For the remaining fans holding out hope that his new music would provide a lifeline to the old Kanye, he released two questionable songs that only showed him wading deeper into the firestorm of his own making. The first,Lift Yourself, is a less-than-artful work of trolling, with West teasing on Twitter that the song’s lyrics would bring the closure fans were seeking, before greeting listeners with a verse of “whoop-di-scoop-di-poop.” At least Lift Yourself’s first half, a chopped-up soul sample of Amnesty’s Liberty, was more fun to listen to than the pedanticYe vs. the People, his second new release, which is less a song than a dry debate between West and T.I. over the contents of West’s Twitter feed.

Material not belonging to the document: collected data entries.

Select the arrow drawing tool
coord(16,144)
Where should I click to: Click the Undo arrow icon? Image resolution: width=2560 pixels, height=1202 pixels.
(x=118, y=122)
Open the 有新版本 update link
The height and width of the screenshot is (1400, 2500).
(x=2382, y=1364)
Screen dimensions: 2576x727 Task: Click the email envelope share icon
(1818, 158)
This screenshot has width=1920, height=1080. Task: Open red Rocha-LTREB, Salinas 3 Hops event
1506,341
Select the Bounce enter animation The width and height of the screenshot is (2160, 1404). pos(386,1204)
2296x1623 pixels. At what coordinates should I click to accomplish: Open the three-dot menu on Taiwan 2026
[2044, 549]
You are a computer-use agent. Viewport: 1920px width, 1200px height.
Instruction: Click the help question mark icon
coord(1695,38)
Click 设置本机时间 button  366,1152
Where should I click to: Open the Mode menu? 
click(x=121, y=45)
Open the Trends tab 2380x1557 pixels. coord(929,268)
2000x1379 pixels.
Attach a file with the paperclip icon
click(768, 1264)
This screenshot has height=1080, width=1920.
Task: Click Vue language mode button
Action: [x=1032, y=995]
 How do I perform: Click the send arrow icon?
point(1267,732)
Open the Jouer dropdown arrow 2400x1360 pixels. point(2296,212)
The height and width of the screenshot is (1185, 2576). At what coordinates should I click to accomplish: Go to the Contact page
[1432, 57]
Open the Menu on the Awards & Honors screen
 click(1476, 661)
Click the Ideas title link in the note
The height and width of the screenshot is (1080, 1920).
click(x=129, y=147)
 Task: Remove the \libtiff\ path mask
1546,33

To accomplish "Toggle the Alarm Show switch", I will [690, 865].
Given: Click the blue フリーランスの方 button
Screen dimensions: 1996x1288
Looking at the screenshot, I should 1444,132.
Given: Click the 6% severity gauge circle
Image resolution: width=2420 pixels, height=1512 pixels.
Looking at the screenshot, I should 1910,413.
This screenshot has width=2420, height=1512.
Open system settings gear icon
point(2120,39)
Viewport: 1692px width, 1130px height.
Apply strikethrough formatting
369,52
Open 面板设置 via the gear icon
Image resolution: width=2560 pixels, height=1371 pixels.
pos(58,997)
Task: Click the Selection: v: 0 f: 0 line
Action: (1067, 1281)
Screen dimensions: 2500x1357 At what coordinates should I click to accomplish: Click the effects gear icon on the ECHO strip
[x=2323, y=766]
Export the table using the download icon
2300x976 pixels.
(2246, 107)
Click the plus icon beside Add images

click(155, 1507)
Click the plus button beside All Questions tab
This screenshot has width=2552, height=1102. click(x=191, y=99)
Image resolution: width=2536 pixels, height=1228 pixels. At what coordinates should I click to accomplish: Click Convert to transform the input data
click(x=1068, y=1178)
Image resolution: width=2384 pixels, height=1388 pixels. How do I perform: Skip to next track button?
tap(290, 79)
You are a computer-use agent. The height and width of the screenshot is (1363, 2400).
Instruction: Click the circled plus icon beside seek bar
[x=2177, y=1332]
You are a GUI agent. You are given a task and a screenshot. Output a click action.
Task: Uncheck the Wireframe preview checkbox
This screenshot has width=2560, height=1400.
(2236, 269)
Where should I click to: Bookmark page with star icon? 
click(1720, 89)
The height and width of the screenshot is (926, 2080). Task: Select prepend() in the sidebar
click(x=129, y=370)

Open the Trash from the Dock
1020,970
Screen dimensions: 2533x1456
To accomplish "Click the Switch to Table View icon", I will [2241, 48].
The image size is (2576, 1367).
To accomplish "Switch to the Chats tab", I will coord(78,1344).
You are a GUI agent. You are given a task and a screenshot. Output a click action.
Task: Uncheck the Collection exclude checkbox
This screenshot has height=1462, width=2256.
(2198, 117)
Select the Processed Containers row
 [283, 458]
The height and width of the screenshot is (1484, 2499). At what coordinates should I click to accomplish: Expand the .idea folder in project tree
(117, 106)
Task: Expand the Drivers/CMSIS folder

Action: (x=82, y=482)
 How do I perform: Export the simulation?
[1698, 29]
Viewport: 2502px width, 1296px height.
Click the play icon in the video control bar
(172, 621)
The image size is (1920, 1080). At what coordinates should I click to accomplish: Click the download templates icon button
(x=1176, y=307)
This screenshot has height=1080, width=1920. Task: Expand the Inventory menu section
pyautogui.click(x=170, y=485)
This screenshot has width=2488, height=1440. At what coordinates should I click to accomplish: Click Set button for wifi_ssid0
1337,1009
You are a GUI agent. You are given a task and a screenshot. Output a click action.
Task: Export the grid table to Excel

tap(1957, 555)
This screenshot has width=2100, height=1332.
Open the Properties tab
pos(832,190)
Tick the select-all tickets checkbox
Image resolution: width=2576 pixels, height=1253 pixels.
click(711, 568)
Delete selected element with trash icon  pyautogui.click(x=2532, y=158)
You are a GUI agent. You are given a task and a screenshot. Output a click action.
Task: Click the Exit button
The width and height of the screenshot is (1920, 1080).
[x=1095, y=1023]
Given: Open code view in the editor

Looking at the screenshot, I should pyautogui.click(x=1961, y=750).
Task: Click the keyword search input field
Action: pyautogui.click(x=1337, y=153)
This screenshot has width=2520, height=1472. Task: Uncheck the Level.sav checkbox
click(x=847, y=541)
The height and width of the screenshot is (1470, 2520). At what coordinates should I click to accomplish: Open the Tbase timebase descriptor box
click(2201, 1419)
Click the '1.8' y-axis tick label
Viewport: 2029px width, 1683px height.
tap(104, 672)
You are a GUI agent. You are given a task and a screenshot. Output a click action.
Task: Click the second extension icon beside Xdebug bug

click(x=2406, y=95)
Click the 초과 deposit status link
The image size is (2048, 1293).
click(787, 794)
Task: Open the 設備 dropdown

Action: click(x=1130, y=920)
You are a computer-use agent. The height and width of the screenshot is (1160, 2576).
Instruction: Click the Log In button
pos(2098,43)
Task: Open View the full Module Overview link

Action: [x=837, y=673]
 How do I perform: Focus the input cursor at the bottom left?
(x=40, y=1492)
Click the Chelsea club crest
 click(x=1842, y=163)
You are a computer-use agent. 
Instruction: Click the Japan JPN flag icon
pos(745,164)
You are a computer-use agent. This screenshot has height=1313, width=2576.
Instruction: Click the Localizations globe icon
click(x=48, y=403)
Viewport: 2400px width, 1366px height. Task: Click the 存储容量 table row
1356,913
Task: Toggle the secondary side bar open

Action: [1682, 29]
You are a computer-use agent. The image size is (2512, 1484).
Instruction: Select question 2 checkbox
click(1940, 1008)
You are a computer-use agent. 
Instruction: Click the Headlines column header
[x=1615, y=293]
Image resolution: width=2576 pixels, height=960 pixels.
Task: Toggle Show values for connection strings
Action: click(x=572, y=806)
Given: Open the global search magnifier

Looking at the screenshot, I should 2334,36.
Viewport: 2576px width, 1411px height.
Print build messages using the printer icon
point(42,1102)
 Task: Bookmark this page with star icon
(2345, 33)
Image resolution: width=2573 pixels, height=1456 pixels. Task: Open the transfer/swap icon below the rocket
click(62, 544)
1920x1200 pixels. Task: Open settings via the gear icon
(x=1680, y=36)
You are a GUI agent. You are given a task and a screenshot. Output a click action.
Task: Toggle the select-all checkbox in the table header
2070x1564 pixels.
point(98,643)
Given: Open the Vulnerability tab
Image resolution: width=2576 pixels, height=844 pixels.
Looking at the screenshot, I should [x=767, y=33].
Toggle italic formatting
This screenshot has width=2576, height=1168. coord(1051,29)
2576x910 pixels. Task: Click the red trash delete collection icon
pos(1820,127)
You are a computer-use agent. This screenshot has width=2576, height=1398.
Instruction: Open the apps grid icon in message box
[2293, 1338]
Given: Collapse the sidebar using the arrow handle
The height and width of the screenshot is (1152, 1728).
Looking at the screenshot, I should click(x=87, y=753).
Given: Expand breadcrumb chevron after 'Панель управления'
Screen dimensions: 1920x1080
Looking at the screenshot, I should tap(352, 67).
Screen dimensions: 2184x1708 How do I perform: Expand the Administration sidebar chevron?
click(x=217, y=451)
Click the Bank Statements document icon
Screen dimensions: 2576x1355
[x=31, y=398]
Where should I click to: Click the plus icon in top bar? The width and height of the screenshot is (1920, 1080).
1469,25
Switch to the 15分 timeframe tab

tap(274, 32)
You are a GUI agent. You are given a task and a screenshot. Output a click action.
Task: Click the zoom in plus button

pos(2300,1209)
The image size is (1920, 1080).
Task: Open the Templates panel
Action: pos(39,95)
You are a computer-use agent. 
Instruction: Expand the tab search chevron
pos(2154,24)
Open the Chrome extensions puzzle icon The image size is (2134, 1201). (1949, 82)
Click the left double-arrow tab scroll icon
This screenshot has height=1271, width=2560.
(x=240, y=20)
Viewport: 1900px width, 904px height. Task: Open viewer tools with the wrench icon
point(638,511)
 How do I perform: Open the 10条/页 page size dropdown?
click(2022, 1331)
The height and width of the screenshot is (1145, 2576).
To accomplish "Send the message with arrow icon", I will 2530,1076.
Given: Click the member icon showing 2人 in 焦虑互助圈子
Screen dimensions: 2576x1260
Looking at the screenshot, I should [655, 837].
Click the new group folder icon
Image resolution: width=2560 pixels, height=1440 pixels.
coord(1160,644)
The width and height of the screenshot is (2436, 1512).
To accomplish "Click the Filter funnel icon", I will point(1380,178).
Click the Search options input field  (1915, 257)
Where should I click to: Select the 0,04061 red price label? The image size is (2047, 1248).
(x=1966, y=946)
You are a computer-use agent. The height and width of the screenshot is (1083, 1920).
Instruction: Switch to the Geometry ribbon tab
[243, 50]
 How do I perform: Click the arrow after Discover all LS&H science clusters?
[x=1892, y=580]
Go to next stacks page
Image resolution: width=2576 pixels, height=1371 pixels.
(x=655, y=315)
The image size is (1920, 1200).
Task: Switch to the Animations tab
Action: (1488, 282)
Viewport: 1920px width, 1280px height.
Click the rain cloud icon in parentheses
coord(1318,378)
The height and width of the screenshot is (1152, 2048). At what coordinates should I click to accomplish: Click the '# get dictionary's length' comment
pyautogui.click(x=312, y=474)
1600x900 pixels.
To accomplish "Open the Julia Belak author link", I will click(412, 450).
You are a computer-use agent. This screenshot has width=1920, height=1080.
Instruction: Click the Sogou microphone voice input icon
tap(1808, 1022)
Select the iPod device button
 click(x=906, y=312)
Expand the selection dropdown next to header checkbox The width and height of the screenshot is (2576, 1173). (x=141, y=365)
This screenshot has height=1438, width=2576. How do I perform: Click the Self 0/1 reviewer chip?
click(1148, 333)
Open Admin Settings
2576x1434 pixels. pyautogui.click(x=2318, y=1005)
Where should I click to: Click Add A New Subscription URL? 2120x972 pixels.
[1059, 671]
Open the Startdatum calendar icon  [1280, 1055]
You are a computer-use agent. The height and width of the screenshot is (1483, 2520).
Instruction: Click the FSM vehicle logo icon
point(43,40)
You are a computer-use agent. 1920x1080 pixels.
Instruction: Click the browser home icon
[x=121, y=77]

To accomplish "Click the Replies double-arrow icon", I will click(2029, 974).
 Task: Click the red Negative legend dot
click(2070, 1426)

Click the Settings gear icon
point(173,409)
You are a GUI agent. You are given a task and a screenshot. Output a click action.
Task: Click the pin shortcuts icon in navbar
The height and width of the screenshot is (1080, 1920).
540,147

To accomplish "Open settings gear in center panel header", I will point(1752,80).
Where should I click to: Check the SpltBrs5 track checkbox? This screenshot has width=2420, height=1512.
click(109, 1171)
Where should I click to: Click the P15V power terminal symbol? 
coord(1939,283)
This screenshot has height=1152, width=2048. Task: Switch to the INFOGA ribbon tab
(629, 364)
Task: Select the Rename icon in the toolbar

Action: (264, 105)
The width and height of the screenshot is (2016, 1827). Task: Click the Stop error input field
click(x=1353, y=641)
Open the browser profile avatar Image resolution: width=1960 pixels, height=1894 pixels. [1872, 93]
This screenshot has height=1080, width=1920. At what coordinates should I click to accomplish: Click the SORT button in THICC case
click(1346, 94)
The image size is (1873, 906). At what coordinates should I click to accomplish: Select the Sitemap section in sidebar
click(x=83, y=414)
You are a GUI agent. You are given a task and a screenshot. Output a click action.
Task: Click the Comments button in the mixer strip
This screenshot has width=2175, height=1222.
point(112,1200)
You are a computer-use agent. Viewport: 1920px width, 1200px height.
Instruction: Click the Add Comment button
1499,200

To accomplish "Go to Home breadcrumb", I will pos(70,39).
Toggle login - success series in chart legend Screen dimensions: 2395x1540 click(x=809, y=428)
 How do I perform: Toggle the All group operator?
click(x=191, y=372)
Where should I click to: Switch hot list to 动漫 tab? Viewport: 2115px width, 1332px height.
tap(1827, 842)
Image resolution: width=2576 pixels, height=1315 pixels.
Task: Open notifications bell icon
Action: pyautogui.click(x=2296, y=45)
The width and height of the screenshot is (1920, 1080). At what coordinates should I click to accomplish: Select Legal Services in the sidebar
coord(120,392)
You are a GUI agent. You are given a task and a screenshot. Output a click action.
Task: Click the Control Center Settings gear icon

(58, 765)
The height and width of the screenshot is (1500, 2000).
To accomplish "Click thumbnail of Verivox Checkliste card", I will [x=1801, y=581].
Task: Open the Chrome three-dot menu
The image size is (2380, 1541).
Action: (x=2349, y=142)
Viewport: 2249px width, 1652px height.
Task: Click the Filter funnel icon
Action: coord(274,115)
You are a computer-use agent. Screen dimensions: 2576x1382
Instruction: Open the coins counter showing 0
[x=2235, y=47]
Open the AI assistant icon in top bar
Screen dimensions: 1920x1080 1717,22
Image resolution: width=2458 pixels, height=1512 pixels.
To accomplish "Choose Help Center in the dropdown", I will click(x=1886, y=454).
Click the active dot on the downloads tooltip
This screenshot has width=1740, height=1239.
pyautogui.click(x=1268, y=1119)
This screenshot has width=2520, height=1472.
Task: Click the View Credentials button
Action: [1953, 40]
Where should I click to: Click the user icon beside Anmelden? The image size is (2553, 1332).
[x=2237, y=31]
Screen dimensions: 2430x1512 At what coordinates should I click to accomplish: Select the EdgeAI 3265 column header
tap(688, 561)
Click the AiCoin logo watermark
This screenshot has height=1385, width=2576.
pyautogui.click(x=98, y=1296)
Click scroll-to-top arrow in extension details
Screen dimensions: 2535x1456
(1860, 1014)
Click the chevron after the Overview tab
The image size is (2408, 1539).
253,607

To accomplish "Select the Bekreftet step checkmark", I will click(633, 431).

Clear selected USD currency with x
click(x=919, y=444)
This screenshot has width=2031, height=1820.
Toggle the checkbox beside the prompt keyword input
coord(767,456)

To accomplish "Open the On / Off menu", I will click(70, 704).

This will all be the last straw for many of his listeners. West’s taste for courting controversy and his illusions of grandeur, often disconnected from reality, are all part of his artistic genius, and have helped him make genre-defining music over the course of his career. But in the past month, seeing him flirt with white supremacist views in the service of “free speech” and release songs with little musical value beyind supporting his new persona, it’s hard not to feel manipulated. Turn your back on Kanye West now, he seems to say, and you’re a member of the “thought police,” working against the principles of free thought and free love he claims to represent.
Right before his Twitter timeline blew up , West announced two new albums, one with Kid Cudi and one solo release, planned for June. Even if West releases a career-best album, its legacy will be complicated by the months leading up to it, which have proven to be less an album rollout than a complete rebranding of the artist himself. And if the music isn’t good, what does West have left?